Monday, February 22, 2016

Aasaanjobs’ fund-raising journey has been a bit different so far from most impact start-ups. Last January, the Mumbai-based company picked up $1.5 million in seed capital from Inventus Capital Partners and IDG Ventures India. Both are mainstream venture capital firms and generally don’t back businesses that focus on consumers at the bottom half of the pyramid. This week, the two firms increased their investment when the company raised $5 million in a Series A round led by Aspada Advisors, the venture capital firm backed by Soros Economic Development Fund.

Inventus and IDG Ventures don’t classify Aasaanjobs, which runs an online jobs portal for blue- and grey-collared professionals, as an impact investment. In the long term, that could be a good thing for the company. The quantum of capital deployed in impact start-ups remains disproportionately low within the overall start-up universe. Over the past seven years, more than 300 impact start-ups in the country have raised about $1.6 billion.

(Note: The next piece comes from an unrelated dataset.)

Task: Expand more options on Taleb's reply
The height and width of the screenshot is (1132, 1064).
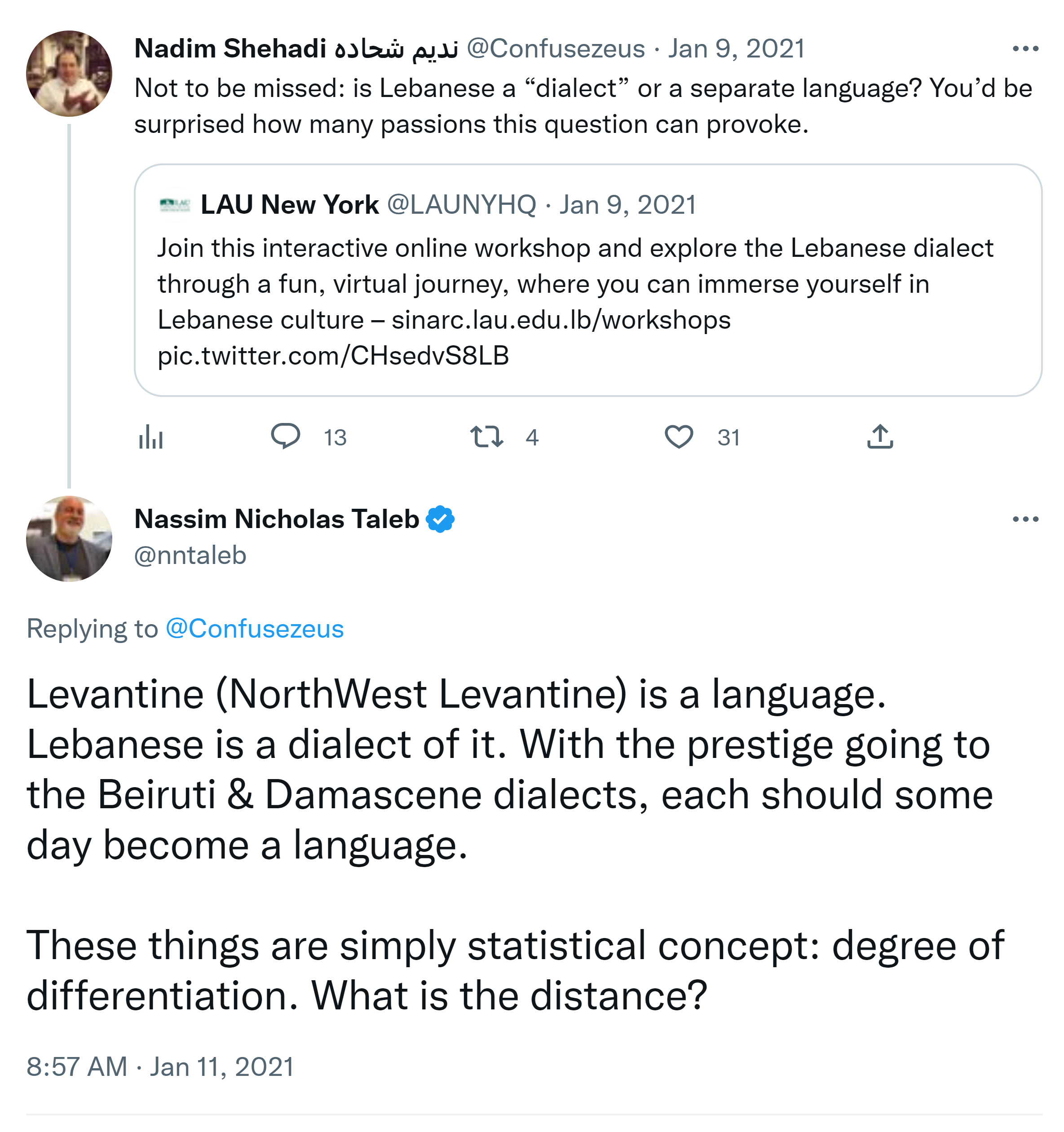Action: click(x=1025, y=520)
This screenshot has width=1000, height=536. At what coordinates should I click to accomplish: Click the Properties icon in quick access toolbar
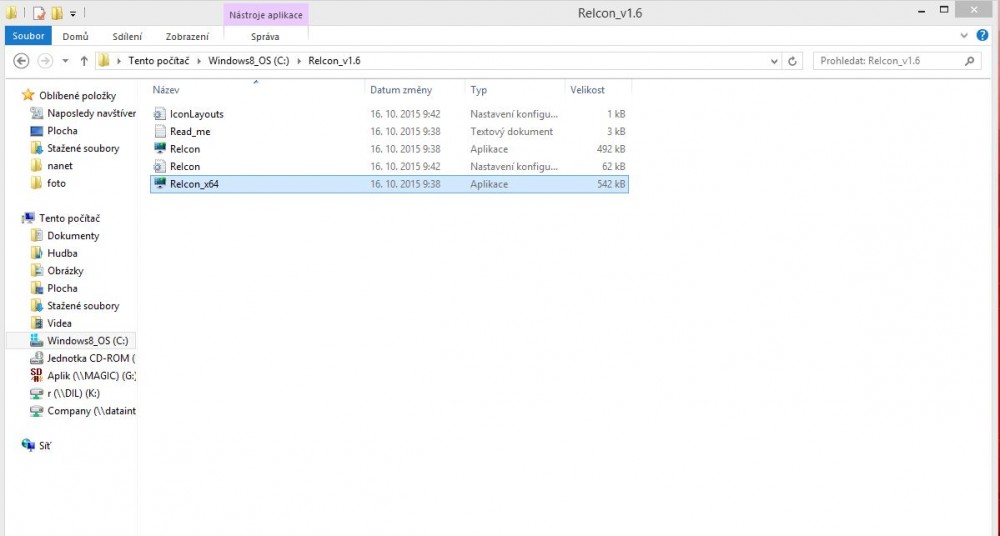tap(39, 14)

On the other hand, non-impact start-ups garnered venture capital worth $1.8 billion in 2015 alone, according to data compiled by Chennai-based research firm Venture Intelligence.

Impact start-ups find themselves on the sidelines of the funding boom that has been underway in India over the past few years for a couple of reasons. One, the impact tag itself hasn’t been particularly helpful for such companies because of the perception that ‘impact’ doesn’t necessarily imply profit and scale-oriented businesses. As a result, mainstream venture capital firms haven’t been enthusiastic about bringing in capital, whether at the seed stages or follow-on capital at the Series A and B stages. Last year, for instance, out of the 90 early stage impact investment deals reported, only 12 involved mainstream venture capital firms.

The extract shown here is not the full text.